GIVEN TEXT
ALBUQUERQUE, N.M. (KRQE) – While Fabian Gonzales’ defense attorney grilled APD’s lead investigator on initial presumptions made in the Victoria Martens murder, a fingerprint expert called to the stand Friday told jurors Gonzales’ prints were found on a mop in the apartment where Victoria was killed. The testimony wrapped the second week of Gonzales’ trial in the 10-year-old girl’s 2016 murder.
Gonzales is facing one count of child abuse resulting in death, charged with leaving the girl in a dangerous situation that ultimately lead to her murder. He’s also facing seven counts evidence tampering and one count of conspiracy to tamper with evidence related to acts he’s accused of committing, including dismembering and wrapping parts of Victoria’s body, hiding and washing clothing and bedding, and washing knives.
Prosecutors focused on Gonzales’ alleged evidence tampering in the second half of testimony Friday, calling a fingerprint expert to the stand. New Mexico Department of Public Safety Forensic Scientist Jeffrey Smith searched for fingerprint on more than 80 items in the case.
However, the prosecution discussed far fewer items in Smith’s testimony. According to Smith, Fabian Gonzales’ prints appeared on a mop handle and two DVDs. His prints were not found on the knives alleged to have dismember Victoria, a laundry basket or a plastic bag containing human remains.
A single finger print that was considered “suitable for comparison” was found on the laundry basket. However, Smith said he couldn’t positively identify who’s print it was. Gonzales’ print was “eliminated from comparison,” but Kelley’s could not be. Gonzales’ defense attorney Stephen Aarons emphasized that point in cross-examination.
But in prosecutors final line of questioning for Smith, Deputy District Attorney James Grayson asked Smith to reconsider how he would define the single finger print found on the orange laundry basket. “Would it be more accurate to say that Fabian Gonzales was eliminated from the one print that was suitable for comparison from the basket?” Grayson asked. “Yes sir,” Smith responded.
Implying the Gonzales took part in cleaning the scene, prosecutors also discussed Gonzales’ fingerprints on the mop, an item that has only been mentioned one other time in the trial. On the first day of trial, APD Detective Frank Pezzano spoke of collecting the mop as evidence because “there was evidence of clean-up.” APD’s lead detective on the case also described a smell of cleaning supplies at the crime scene during Thursday’s testimony.
Aarons appeared to dismiss the nature of the evidence in cross examination. “Do you know if the mop in the rear balcony or those movies, you don’t know if they have anything to do with this case, do you?” Smith responded, “I do not.”
A plastic bag tested for fingerprints revealed three prints identified as Jessica Kelley’s. Her prints were also found on numerous CD’s and DVD’s. During her testimony on the second day of trial, Kelley said she grabbed numerous discs before attempting to leave the scene of the crime.
Defense questions APD’s initial investigation
The Martens case detective, Sgt. Joshua Brown continued into his second day of testimony with cross-examination. Recounting APD’s initial investigation into the murder, defense attorney Stephen Aarons recited more than a dozen moments from a transcript of Gonzales’ eight-hour police interrogation on the day after Victoria’s murder.

DATA EXTRACT
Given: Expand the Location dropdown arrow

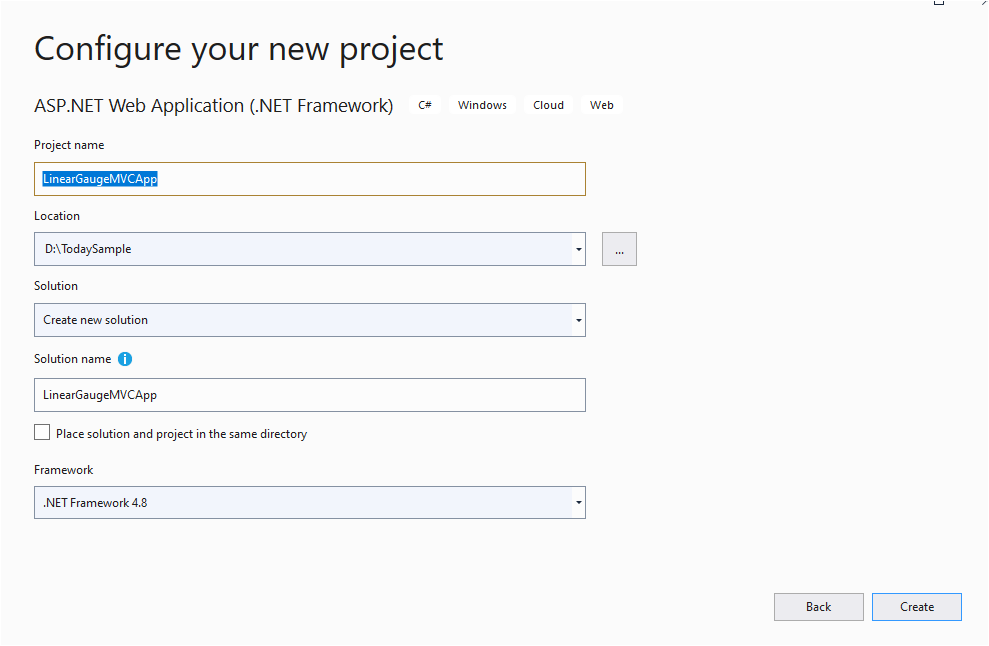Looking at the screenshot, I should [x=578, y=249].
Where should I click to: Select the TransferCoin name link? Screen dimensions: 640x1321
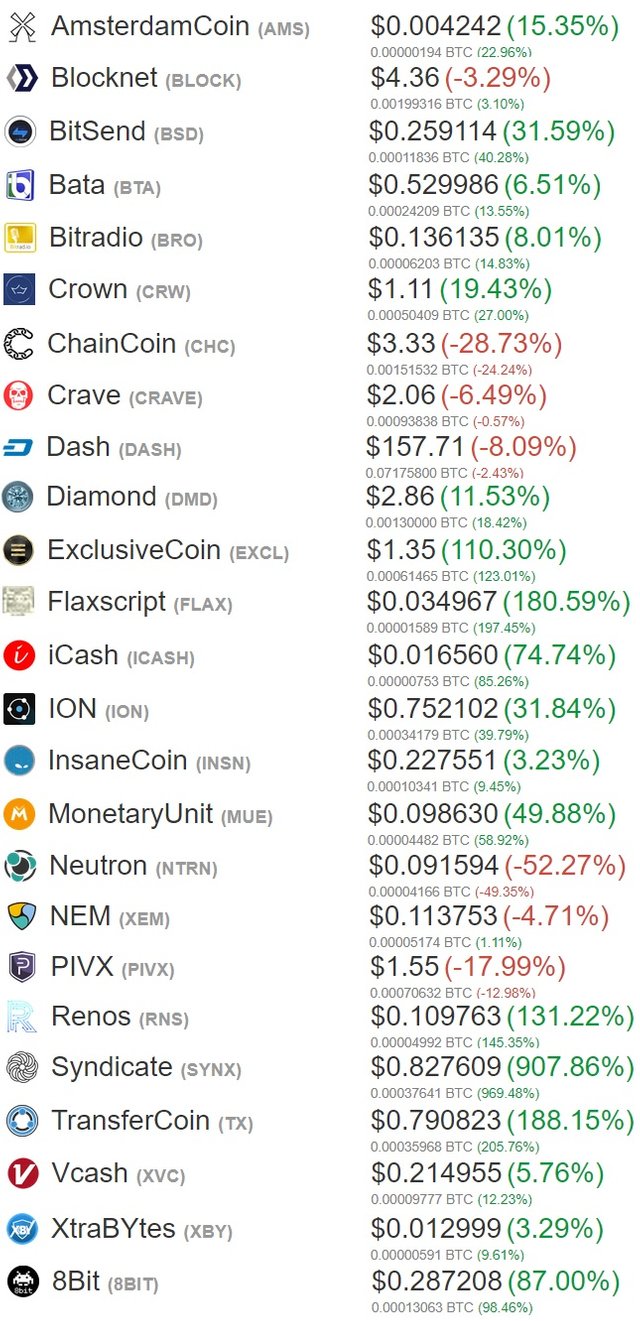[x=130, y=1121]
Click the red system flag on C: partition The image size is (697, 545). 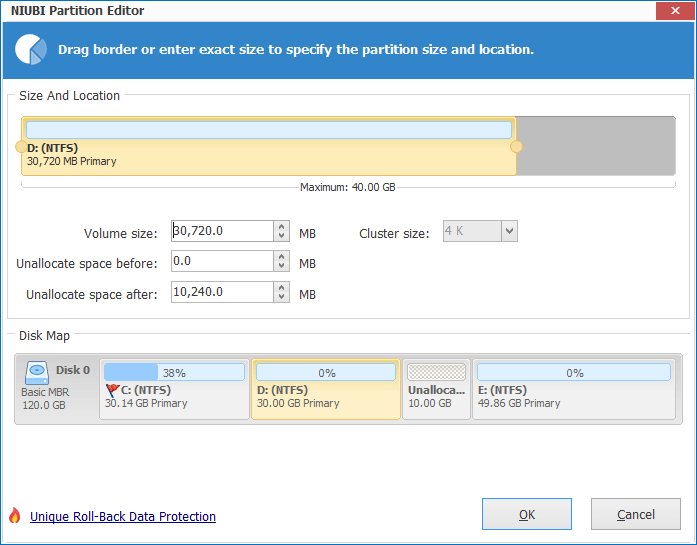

WRITTEN TASK 1
According to the trial article, on roughly how many items did Jeffrey Smith search for fingerprints?
WRITTEN TASK 2
Rewrite the trial article's passage between "Gonzales is facing" and "in the case.", inclusive, substituting "blades" for "knives".
Base your responses only on the article, not on the data.

OUTPUT 1
More than 80 items.

OUTPUT 2
Gonzales is facing one count of child abuse resulting in death, charged with leaving the girl in a dangerous situation that ultimately lead to her murder. He’s also facing seven counts evidence tampering and one count of conspiracy to tamper with evidence related to acts he’s accused of committing, including dismembering and wrapping parts of Victoria’s body, hiding and washing clothing and bedding, and washing blades.
Prosecutors focused on Gonzales’ alleged evidence tampering in the second half of testimony Friday, calling a fingerprint expert to the stand. New Mexico Department of Public Safety Forensic Scientist Jeffrey Smith searched for fingerprint on more than 80 items in the case.